True Grit

Now, normally I would consider the combination of the Coen Brothers and Jeff Bridges to be a terrifying one. It's been ten years or so since I've seen The Big Lebowski, but I still cringe at the memory. Actually, for a long time, I cringed every time I heard the word "dude". But even so, I felt pretty safe going to this one, since it was a remake and all. And if the imdb database of quotes is anything to go by, not much of it has changed.

Instead of John Wayne as Reuben "Rooster" Cogburn, we have Jeff Bridges. (I feel like I've reviewed Jeff Bridges three times in two weeks, since he was sort of in TRON twice.) Josh Brolin takes over from Jeff Corey to play the sniveling, dastardly, Tom Chaney, who's almost more of a plot point than a character; and Glen Campbell's character, Texas Ranger LaBoeuf (here pronounced LaBeef), is played by Matt Damon. His hair looks funny, but he's still Matt Damon, which is another reason why I figured this Coen Brothers movie would be okay.

The sniveling, dastardly Tom Chaney -- who seems to think the entire Wild West is out to get him -- killed a man just before the movie started. His victim was one Frank Ross, who left behind a wife and three children. The wife and two of the children are invisible, so don't worry about them. But the eldest child is a girl named Mattie (Hailee Steinfeld, who, bizarrely, is actually the age she's pretending to be -- in 1969, when she was Kim Darby, she was really 22). Mattie is so visible and talkative that you might get sick of her. She's fourteen going on forty -- basically a mean, crotchety old cat lady just waiting to happen -- and she talks like she swallowed a thesaurus. Actually, a lot of the characters do, but her especially. She uses words like braggadocio and would never stoop to asking, "When can we leave?" No, for her it has to be, "How long before you will be ready to depart?"

Mattie badgers a local businessman until he gives her money to leave him alone, and then she's off to pester Rooster Cogburn. She's asked the local sheriff, and he's told her that Rooster is the meanest U.S. Marshal around, so that's the U.S. Marshal she wants to find her father's killer. Of course, the sheriff neglected to add that he was also a one-eyed alcoholic who may or may not be a terrible shot, but he's still the Marshal she wants because he can't figure out how to prevent her coming along with him on the hunt.

Before they even get underway, LaBoeuf appears to further complicate things. Chaney is also wanted in Texas for shooting a senator and his dog, and LaBoeuf's been tracking him for months for the substantial reward on his head being offered in Texas. I don't know, maybe the entire Wild West really is out to get him.

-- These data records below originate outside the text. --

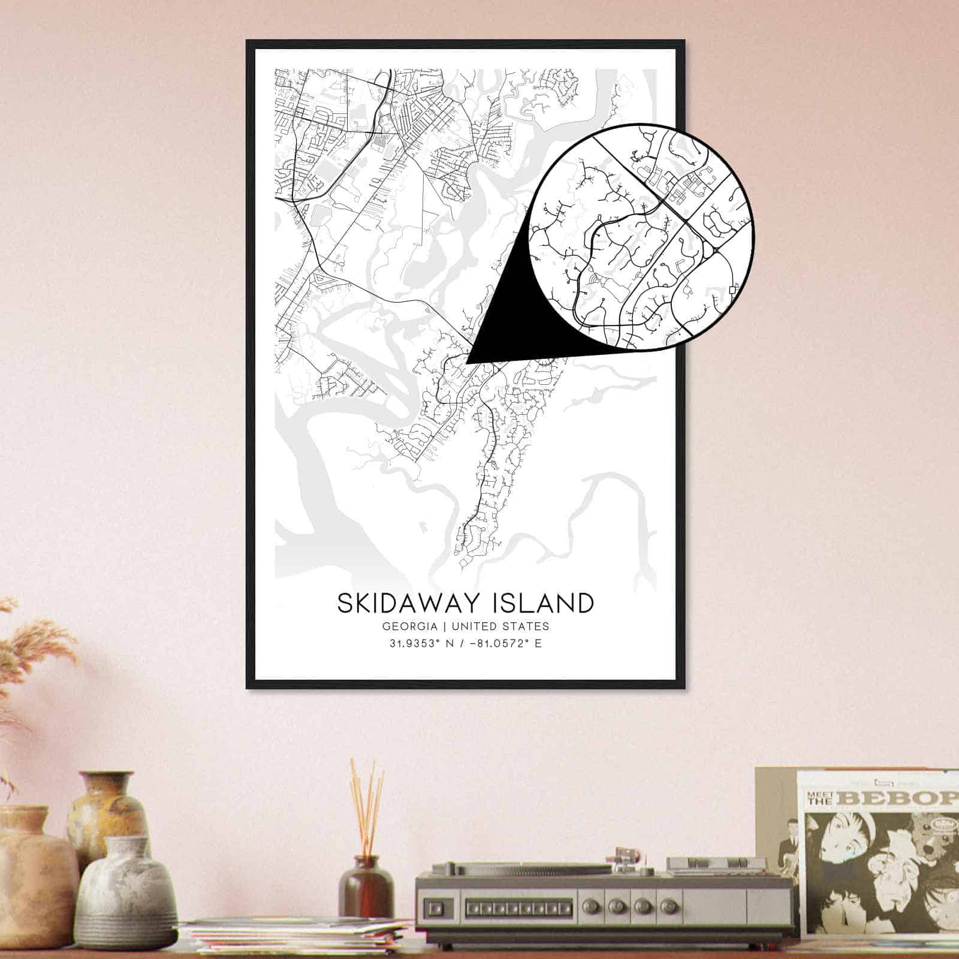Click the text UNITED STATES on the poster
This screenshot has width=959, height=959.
[x=500, y=626]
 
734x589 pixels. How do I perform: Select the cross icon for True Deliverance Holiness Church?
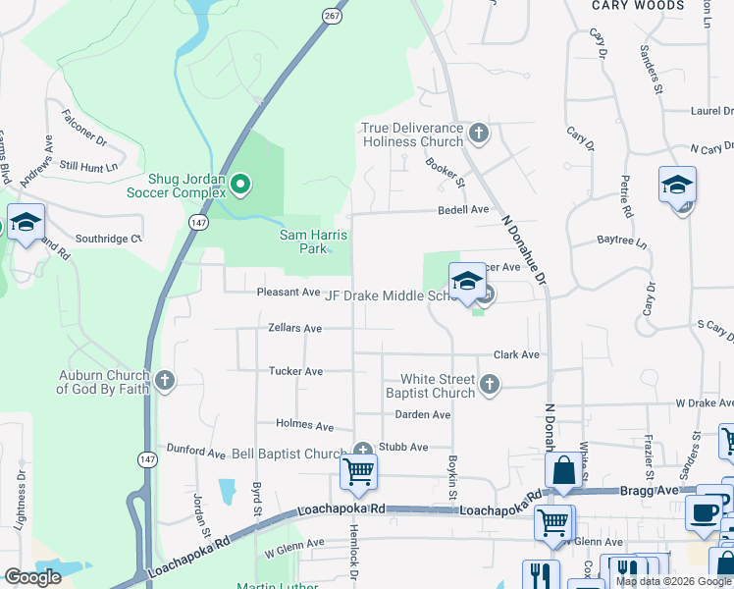pos(478,133)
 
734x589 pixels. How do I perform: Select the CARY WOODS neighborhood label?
pos(637,6)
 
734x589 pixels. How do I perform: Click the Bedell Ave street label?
pos(463,210)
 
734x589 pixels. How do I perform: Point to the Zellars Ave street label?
pos(294,328)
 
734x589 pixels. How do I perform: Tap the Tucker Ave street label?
pos(295,371)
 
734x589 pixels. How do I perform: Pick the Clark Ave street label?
pos(516,354)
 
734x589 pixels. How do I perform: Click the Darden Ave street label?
pos(423,415)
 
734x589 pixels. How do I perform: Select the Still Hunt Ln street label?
pos(88,166)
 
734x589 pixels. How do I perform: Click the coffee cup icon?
pos(703,513)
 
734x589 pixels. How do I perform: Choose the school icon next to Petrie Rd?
pos(677,187)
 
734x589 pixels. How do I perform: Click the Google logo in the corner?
pos(32,577)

Anyway, Chaney has found a gang to ride with, under the leadership of one "Lucky" Ned Pepper, played by Barry Pepper. At first I thought the character was named after the actor for some reason, but the character was still named Pepper back in 1969, when it was Robert Duvall playing him, so that can't be it. Who knows, maybe the name thing is why he beat out Michael Biehn for the part.

Then there's lots of shooting, riding, tracking, kicking of random children, more shooting, hanging of various miscreants, and bears riding horses. I'm not sure where that last one came from, either, but clearly, the movie has everything a western should have and then some. So I'll give it four and a half out of five. Jeff Bridges is amusingly drunk through much of it, Matt Damon manages to be heroic and rather silly at the same time, and after a while, even Mattie grew on me, after I spent the first half hour or so of the film wishing I could smack her upside the head just a little. Oh, and Josh Brolin proved he wasn't a jinx for westerns after all, even if he didn't get to do a whole lot here, so that was nice. Basically, go ahead and check this out in the theatre, assuming you haven't already hit your quota of Jeff Bridges for the month.

Rooster and LaBoeuf both look at Mattie like she's crazy, since she kind of is.